SCMAP Perspective is our fortnightly column on PortCalls, tackling the latest developments in the supply chain industry, as well as updates from within SCMAP. On this column, Henrik Batallones sees generative AI in a supply chain application for himself – and ponders how we can take advantage.

Potentially transformative

Lately it seems it’s easy to take all this talk of artificial intelligence for granted. Everyone’s talking about it. Every new phone and gadget seems to have it as a main feature, never mind that most of the time it’s really just a branding exercise. We’ve heard from evangelists who believe fully embracing AI is necessary for your business to survive, and from creatives who are afraid that they will lose their means of living thanks to applications such as ChatGPT and Midjourney. All this talk… you either take it for granted, or you tune out of it actively.

I’ll admit I was one of those people who talk about AI – not incessantly, I hope, but I have certainly devoted several columns to the subject. Knowing that this has already been around for years in various forms (the term “artificial intelligence” itself was first coined in the 1950s) it’s been rewarding to explore how it has already helped our work in supply chain, and how it could help us further, if we do it right. One of the points I have always made is how the advent of large-language models could democratize supply chain insights, making it more accessible to those working on the ground, rather than being limited to those in the boardroom and subject to their biases. It could allow supply chain professionals across the board to have the information they need faster, to make decisions faster. At a time when being agile is an important quality to have, well, AI could be really helpful, right?

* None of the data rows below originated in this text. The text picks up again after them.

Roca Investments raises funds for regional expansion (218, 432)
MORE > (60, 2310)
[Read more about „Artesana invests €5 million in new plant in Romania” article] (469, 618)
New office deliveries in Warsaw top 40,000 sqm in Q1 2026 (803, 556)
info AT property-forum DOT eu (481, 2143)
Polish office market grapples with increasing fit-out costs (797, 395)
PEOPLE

To be honest, that was just speculation on my part. But I was lucky enough to be able to take part in a workshop on AI, co-presented by Google and the Department of Trade and Industry, and, I will admit, I had my mind blown when I saw that very thing I was writing about in practice, happen in front of me.

It was during a demonstration of Gemini, Google’s new AI platform. One of its strengths, according to the tech giant, is that it can use different file formats as part of its instructions, or prompts. Say, in ChatGPT, you would type in your instructions and expect a result. In Gemini, you can add to your instructions by attaching a photo, or an audio recording, or in this case, an Excel spreadsheet with rows and rows (and columns) of numbers. The question: which items are running low?

It took Gemini a while to process it – and by “a while” I mean a minute or so – but it had gone through the entire spreadsheet, understood what it meant, and then… asked for more clarification. I’m paraphrasing here. “What do you mean by ‘running low’?” It wants to know what counts as low in stock. The first prompt did not make it clear, but by then both you and the system have something to work with, and the next step is for you to give a little more information, to narrow the focus. Admittedly, it is a bit of a learning curve, but “having a conversation” with the platform feels more intuitive, more democratized, compared to manually going through a spreadsheet and finding the right number you need… and risking getting it wrong because your eyes are tired.

So, yes, it can be done. But there are still some caveats, the most important of which is that AI – at least as it stands now – is not there to provide you with a value judgment. (And I hope it doesn’t reach that case, or else all those sci-fi scenarios of robots killing humanity to save the planet isn’t far off.) Its main role, at least from the example I provided, is to parse large amounts of data and make it easier for you to understand. A lot of it still relies on our input. Are we asking the platform the right questions? Have we fed it the right data? Is that data correct and clean?

The further adoption of AI into various workplace and supply chain applications also raises a few more questions. As it stands, platforms like Gemini are available to the public, in most cases for free – but the security and integrity of the data you choose to feed it will always be a concern. One tip mentioned during the workshop is to not provide the system sensitive information you wouldn’t otherwise want leaked to the public. Makes sense. But if you absolutely have to, you might want to invest in paid solutions where your information can be siloed off. That might be a significant cost for small businesses – and even for large ones, especially with the ongoing arms race for processing power driving adoption costs up.

The other question is more obvious, and easier to address: are our people up for it? I’d say yes, with a little more investment in upskilling them. Tech literacy is something we should continually invest in, not just in the context of the workplace, but in our daily lives, too. How to consume and disseminate information responsibly. How to be more skeptical when it comes to whatever is presented to us by an “all-knowing” screen. How we can use the technology available to us to work for us, without potentially compromising our positions. And training people to be more adept with this technology is so essential, it shouldn’t be something that is kept away from people for fear that they might leave the company with that knowledge. A potentially transformative technology requires us to better understand it – both its advantages and its risks, and the people it may potentially leave behind. Like, you know, the creative types who do artworks and write essays. Like, well, me.